Professor Mal Heron is Adjunct Professor in the Marine Geophysical Laboratory at James Cook University in Townsville, Australia, and is CEO of Portmap Remote Ocean Sensing Pty Ltd. His PhD work in Auckland, New Zealand, was on radio-wave probing of the ionosphere, and that is reflected in his early ionospheric papers. He changed research fields to the scattering of HF radio waves from the ocean surface during the 1980s. Through the 1990s his research has broadened into oceanographic phenomena which can be studied by remote sensing, including HF radar and salinity mapping from airborne microwave radiometers . Throughout, there have been one-off papers where he has been involved in solving a problem in a cognate area like medical physics, and paleobiogeography. Occasionally, he has diverted into side-tracks like a burst of papers on the effect of bushfires on radio communications. His present project of the Australian Coastal Ocean Radar Network (ACORN) is about the development of new processing methods and applications of HF radar data to address oceanography problems. He is currently promoting the use of high resolution VHF ocean radars, based on the PortMap high resolution radar.
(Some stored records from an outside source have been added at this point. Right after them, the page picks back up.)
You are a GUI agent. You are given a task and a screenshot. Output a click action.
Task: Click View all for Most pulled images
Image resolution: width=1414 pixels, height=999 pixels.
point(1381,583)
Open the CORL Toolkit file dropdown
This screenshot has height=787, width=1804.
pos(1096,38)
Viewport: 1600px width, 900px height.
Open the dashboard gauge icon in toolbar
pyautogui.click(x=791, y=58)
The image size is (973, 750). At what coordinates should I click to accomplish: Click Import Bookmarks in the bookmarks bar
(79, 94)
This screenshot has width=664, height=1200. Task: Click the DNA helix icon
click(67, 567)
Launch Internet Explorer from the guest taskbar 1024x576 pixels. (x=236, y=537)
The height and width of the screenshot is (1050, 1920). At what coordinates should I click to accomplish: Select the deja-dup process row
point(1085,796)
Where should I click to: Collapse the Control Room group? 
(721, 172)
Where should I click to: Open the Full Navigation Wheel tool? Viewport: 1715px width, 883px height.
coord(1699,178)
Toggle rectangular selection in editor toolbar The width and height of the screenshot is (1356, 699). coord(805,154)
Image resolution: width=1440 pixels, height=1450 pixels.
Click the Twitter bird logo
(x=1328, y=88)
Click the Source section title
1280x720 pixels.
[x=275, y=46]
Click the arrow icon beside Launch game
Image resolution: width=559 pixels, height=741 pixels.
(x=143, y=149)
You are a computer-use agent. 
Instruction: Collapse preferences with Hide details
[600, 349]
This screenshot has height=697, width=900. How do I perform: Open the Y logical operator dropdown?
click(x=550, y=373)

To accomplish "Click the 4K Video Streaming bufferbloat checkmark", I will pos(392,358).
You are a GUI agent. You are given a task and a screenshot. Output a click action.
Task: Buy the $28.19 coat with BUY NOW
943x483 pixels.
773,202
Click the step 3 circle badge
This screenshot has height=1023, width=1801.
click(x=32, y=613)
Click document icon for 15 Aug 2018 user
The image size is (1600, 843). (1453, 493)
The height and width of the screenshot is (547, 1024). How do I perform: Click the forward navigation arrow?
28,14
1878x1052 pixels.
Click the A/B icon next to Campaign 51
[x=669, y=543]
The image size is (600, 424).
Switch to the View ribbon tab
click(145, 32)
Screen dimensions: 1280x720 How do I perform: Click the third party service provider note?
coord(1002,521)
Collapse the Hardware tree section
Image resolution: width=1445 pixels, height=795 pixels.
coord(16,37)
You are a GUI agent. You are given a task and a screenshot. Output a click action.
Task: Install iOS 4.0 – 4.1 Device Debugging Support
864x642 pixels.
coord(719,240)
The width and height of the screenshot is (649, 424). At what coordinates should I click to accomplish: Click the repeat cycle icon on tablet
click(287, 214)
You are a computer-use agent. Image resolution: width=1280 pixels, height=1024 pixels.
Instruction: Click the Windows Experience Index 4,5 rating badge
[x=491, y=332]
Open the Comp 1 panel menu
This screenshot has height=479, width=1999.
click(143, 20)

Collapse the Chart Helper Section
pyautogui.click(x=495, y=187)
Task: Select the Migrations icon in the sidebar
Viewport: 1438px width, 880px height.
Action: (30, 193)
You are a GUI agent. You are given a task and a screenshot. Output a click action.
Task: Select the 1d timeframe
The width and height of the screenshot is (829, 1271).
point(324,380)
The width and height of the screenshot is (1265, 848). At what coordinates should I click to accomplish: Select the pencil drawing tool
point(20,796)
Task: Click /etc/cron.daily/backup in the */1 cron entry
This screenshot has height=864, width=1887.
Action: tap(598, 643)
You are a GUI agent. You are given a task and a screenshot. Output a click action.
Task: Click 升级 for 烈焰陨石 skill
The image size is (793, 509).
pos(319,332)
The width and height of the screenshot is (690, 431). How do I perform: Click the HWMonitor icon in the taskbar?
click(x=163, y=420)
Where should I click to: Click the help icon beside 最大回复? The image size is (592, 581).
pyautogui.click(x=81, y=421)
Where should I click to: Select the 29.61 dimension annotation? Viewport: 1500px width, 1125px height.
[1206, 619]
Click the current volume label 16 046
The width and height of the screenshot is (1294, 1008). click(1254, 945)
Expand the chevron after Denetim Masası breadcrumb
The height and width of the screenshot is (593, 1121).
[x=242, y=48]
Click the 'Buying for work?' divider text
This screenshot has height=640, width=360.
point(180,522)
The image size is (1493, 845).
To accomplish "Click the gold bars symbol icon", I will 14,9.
Hanu Singh graduated B.S. ECE and Computer Science (1989) from George Mason University and Ph.D. (1995) from MIT/Woods Hole.He led the development and commercialization of the Seabed AUV, nine of which are in operation at other universities and government laboratories around the world. He was technical lead for development and operations for Polar AUVs (Jaguar and Puma) and towed vehicles(Camper and Seasled), and the development and commercialization of the Jetyak ASVs, 18 of which are currently in use. He was involved in the development of UAS for polar and oceanographic applications, and high resolution multi-sensor acoustic and optical mapping with underwater vehicles on over 55 oceanographic cruises in support of physical oceanography, marine archaeology, biology, fisheries, coral reef studies, geology and geophysics and sea-ice studies. He is an accomplished Research Student advisor and has made strong collaborations across the US (including at MIT, SIO, Stanford, Columbia LDEO) and internationally including in the UK, Australia, Canada, Korea, Taiwan, China, Japan, India, Sweden and Norway. Hanu Singh is currently Chair of the IEEE Ocean Engineering Technology Committee on Autonomous Marine Systems with responsibilities that include organizing the biennial IEEE AUV Conference, 2008 onwards. Associate Editor, IEEE Journal of Oceanic Engineering, 2007-2011. Associate editor, Journal of Field Robotics 2012 onwards.
Milica Stojanovic graduated from the University of Belgrade, Serbia, in 1988, and received the M.S. and Ph.D. degrees in electrical engineering from Northeastern University in Boston, in 1991 and 1993. She was a Principal Scientist at the Massachusetts Institute of Technology, and in 2008 joined Northeastern University, where she is currently a Professor of electrical and computer engineering. She is also a Guest Investigator at the Woods Hole Oceanographic Institution. Milica’s research interests include digital communications theory, statistical signal processing and wireless networks, and their applications to underwater acoustic systems. She has made pioneering contributions to underwater acoustic communications, and her work has been widely cited. She is a Fellow of the IEEE, and serves as an Associate Editor for its Journal of Oceanic Engineering (and in the past for Transactions on Signal Processing and Transactions on Vehicular Technology). She also serves on the Advisory Board of the IEEE Communication Letters, and chairs the IEEE Ocean Engineering Society’s Technical Committee for Underwater Communication, Navigation and Positioning. Milica is the recipient of the 2015 IEEE/OES Distinguished Technical Achievement Award.
Dr. Paul C. Hines was born and raised in Glace Bay, Cape Breton. From 1977-1981 he attended Dalhousie University, Halifax, Nova Scotia, graduating with a B.Sc. (Hon) in Engineering-Physics.